Krenn Mario, Malik Mehul, Erhard Manuel, Zeilinger Anton
Vienna Center for Quantum Science and Technology (VCQ), Faculty of Physics, University of Vienna, Boltzmanngasse 5, 1090 Vienna, Austria
Institute for Quantum Optics and Quantum Information (IQOQI), Austrian Academy of Sciences, Boltzmanngasse 3, 1090 Vienna, Austria.
Philos Trans A Math Phys Eng Sci. 2017 Feb 28;375(2087). doi: 10.1098/rsta.2015.0442.
The identification of orbital angular momentum (OAM) as a fundamental property of a beam of light nearly 25 years ago has led to an extensive body of research around this topic. The possibility that single photons can carry OAM has made this degree of freedom an ideal candidate for the investigation of complex quantum phenomena and their applications. Research in this direction has ranged from experiments on complex forms of quantum entanglement to the interaction between light and quantum states of matter. Furthermore, the use of OAM in quantum information has generated a lot of excitement, as it allows for encoding large amounts of information on a single photon. Here, we explain the intuition that led to the first quantum experiment with OAM 15 years ago. We continue by reviewing some key experiments investigating fundamental questions on photonic OAM and the first steps to applying these properties in novel quantum protocols.

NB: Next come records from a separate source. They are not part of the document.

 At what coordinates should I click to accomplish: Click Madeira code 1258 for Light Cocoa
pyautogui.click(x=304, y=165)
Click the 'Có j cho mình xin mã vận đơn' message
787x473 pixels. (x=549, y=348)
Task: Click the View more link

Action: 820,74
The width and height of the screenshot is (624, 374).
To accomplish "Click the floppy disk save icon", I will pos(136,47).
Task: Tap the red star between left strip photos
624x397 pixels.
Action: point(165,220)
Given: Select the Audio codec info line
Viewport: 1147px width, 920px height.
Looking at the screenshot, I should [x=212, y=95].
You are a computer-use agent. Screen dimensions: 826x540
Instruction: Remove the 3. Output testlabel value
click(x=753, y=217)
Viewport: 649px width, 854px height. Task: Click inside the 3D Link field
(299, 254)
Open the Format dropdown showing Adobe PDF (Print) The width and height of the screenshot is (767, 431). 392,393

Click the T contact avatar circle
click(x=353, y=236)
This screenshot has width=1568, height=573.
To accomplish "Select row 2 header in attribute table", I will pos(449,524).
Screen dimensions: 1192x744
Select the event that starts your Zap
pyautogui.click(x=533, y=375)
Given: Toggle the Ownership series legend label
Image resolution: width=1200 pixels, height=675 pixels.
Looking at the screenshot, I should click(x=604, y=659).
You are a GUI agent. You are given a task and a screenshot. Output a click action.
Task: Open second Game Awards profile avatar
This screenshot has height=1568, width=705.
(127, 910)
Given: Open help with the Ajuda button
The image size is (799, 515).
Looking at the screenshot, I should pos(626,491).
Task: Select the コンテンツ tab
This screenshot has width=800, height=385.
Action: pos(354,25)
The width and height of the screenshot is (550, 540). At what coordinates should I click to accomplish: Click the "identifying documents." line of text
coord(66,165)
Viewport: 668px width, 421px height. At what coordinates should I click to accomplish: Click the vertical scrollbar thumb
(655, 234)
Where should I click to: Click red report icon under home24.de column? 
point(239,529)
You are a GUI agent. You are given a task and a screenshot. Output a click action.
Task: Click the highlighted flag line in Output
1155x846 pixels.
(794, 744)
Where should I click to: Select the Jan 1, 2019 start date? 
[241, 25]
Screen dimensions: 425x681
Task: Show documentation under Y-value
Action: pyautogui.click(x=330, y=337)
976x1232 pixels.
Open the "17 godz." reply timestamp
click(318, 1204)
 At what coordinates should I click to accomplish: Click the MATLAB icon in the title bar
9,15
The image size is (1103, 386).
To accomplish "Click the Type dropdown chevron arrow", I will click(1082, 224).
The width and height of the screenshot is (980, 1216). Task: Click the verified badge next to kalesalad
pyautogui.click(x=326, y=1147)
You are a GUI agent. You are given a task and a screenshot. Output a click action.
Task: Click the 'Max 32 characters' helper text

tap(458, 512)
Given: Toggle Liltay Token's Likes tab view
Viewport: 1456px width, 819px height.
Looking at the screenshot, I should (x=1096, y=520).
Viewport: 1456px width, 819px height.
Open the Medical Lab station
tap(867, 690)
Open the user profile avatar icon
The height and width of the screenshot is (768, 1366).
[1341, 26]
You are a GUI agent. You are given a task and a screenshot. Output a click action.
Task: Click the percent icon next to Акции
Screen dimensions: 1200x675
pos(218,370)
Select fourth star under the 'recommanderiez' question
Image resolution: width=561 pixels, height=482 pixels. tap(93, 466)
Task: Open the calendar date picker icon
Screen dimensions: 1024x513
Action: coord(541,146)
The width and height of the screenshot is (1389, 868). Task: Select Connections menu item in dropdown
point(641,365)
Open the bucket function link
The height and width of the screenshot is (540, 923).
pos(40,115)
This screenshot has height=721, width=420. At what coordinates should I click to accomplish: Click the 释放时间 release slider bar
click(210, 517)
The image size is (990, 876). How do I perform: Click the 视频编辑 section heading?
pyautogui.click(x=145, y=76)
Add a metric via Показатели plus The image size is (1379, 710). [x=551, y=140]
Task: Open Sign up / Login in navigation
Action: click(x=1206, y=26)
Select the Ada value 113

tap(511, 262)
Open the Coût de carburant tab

At the end, we identify several interesting open questions that could form the subject of future investigations with OAM.This article is part of the themed issue 'Optical orbital angular momentum'.
大约25年前,轨道角动量(OAM)被确定为光束的一种基本属性,这引发了围绕该主题的大量研究。单光子能够携带OAM这一可能性,使得这个自由度成为研究复杂量子现象及其应用的理想候选对象。这一方向的研究范围广泛,从复杂形式的量子纠缠实验到光与物质量子态之间的相互作用。此外,OAM在量子信息中的应用引发了诸多关注,因为它能够在单个光子上编码大量信息。在此,我们解释15年前促成首个OAM量子实验的思路。接着,我们回顾一些研究光子OAM基本问题的关键实验,以及将这些特性应用于新型量子协议的初步进展。最后,我们指出几个有趣的开放性问题,它们可能成为未来OAM研究的主题。本文是主题为“光学轨道角动量”的特刊的一部分。